首相からの指示に従わざるを得なかったことで、昭和天皇は新憲法下の「象徴天皇」がどうあるべきかを学んでいく。自らの戦争責任について国民に語る機会を失った昭和天皇は、その後、記者会見など公の場で「反省」を口にされなかった。
この「拝謁記」で、昭和天皇が再軍備、憲法改正、政治批判なども語っていたことが明らかになった。特に筆者が注目したのは、田島長官が昭和天皇に対し、「(天皇は)政治に関与されぬお立場」「それは禁句でございます」と何度もいさめ、忠言していたことだった。田島は民間出身で、1948年に長官になるまでは皇室とは関係がなかったため、従来の側近とは違い、言うべき時は忠告ができたのだろう。
これまでの昭和天皇の記録は、都合が悪くなると思われる点が書き手によって“修整”されることもあったと言われる。しかし、田島はしきたりに浸った側近なら書き残さなかったであろうことまで、天皇との対話を記憶の限り書き記した。田島はまだ昭和天皇ご自身が理解しきれていない「象徴天皇」の形を決めていく過程で、重要な役割を果たしていた。
封印された昭和天皇の謝罪
昭和天皇の戦争に対する言葉が消されることは、昭和の末期にもあった。1986年(昭和61年)11月、フィリピンからコラソン・アキノ大統領が国賓として来日した時だ。その年の2月に長期独裁政権を倒した国際的にも人気のある女性大統領で、歓迎式典の後、昭和天皇とアキノ大統領の会見が行われた。宮内庁の説明では、和やかな雰囲気に終始したということだった。
筆者は当日、皇居で取材していたが、フィリピン側の発表内容を知って驚いた。「昭和天皇が先の戦争で日本がフィリピンに多大な迷惑をかけたことを、何度も謝罪した。

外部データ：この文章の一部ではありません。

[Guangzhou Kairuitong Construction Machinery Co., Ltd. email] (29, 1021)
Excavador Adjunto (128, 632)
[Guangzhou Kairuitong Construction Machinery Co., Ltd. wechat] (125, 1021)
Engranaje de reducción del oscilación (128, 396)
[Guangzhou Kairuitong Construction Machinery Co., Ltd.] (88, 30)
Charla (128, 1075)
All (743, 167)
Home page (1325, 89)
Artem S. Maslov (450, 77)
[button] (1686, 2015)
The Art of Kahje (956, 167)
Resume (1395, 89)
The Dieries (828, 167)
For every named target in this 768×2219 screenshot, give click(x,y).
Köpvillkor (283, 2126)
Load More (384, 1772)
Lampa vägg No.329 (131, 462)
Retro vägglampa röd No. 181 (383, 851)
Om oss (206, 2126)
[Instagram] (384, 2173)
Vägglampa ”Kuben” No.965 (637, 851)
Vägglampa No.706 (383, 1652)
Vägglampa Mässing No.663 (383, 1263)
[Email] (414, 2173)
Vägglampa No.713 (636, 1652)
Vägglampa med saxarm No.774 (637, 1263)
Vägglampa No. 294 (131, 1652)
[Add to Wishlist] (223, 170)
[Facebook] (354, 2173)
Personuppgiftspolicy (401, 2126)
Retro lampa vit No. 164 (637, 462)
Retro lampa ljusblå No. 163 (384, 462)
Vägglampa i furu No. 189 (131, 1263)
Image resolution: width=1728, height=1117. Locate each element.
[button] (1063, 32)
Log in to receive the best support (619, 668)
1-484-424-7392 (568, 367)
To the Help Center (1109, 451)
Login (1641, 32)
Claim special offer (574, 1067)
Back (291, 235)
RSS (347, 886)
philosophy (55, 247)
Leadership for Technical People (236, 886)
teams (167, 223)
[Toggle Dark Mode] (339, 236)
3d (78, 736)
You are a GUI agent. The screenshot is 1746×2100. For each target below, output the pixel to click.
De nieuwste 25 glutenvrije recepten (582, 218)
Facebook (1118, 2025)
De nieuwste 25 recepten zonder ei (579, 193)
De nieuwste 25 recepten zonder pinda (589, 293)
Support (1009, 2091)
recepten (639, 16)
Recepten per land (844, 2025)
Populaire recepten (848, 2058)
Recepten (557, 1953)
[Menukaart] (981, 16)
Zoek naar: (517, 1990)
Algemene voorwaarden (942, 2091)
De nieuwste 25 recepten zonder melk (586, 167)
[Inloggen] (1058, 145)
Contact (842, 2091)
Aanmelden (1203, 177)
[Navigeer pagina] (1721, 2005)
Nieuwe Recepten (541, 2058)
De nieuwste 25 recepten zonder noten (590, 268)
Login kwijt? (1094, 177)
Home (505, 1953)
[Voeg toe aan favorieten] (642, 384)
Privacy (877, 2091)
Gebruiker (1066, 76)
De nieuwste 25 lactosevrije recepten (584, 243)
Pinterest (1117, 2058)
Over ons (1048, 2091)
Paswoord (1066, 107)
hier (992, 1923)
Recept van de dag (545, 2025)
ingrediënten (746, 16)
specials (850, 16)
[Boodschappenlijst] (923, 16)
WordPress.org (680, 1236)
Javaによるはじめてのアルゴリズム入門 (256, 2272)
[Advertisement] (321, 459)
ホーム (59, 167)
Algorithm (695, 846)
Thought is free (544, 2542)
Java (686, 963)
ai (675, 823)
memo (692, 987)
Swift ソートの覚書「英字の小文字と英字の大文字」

アキノ大統領は恐縮し、『そのことは忘れましょう』と語った」というのである。
宮内庁側の担当責任者で、会見に同席していた式部官長に問いただしたが、緊張した表情で「陛下が謝罪されることはなかった」と否定。間もなく総理官邸で、中曽根内閣の後藤田正晴官房長官も事実関係を全面否定し、天皇の謝罪は封印された。筆者は、嘘をつくことがへたな式部官長の表情を見つめながら、天皇の発言が政府によって消されていいのだろうかと、強い不信感を抱いたのを覚えている。
この真相は2017年に、外交文書の公開で明らかにされた。「既に戦争の話は出なかった旨否定しているので、否定の態度を続けるつもりである」との宮内庁の方針が記載されていた。あの会見で、昭和天皇はフィリピン側の発表通り、謝罪されていたのである。
戦争の話題を避けるよう天皇に求めた外務省
さらに公開文書から、外務省がアキノ大統領との会見をめぐり、「第二次世界大戦について積極的にお触れにならない方が適当」という意見書を作り、昭和天皇に戦争の話題を避けるように求めたことも明らかになった。また、外務省はフィリピン側に「天皇との会見内容は外部に漏らさないのが慣習だ」と申し入れていた。
フィリピンは太平洋戦争で日米両軍が激突する戦場となり、多くの市民が犠牲になった。日本人犠牲者は約51万8000人と、地域別では中国より多く最多、フィリピン人も市街戦に巻き込まれ、全人口の約7%の111万人が死んだ。昭和天皇はこのことを新大統領に、心から謝罪していたのだ。
平成の陛下(上皇さま)は亡き父の心を継いで、2016年に海外での「慰霊の旅」としてフィリピンを訪問。日比両国の戦没者の墓碑に拝礼された。そして、現地での晩餐会で「(先の大戦では)貴国内において日米両国間の熾烈な戦闘が行われ、貴国の多くの人が命を失い、傷つきました。このことは、私ども日本人が決して忘れてはならないことであり――」と述べられた。その内容は、昭和天皇がアキノ大統領に語ったものと同じ趣旨だったのではないか。
平成の陛下は、全国戦没者追悼式で、父がこだわったあの「反省」を4年前から使われるようになり、それが現陛下に引き継がれた。平和国家日本の「象徴」が3代にわたって「反省」にこだわる意味を教えられた夏だった。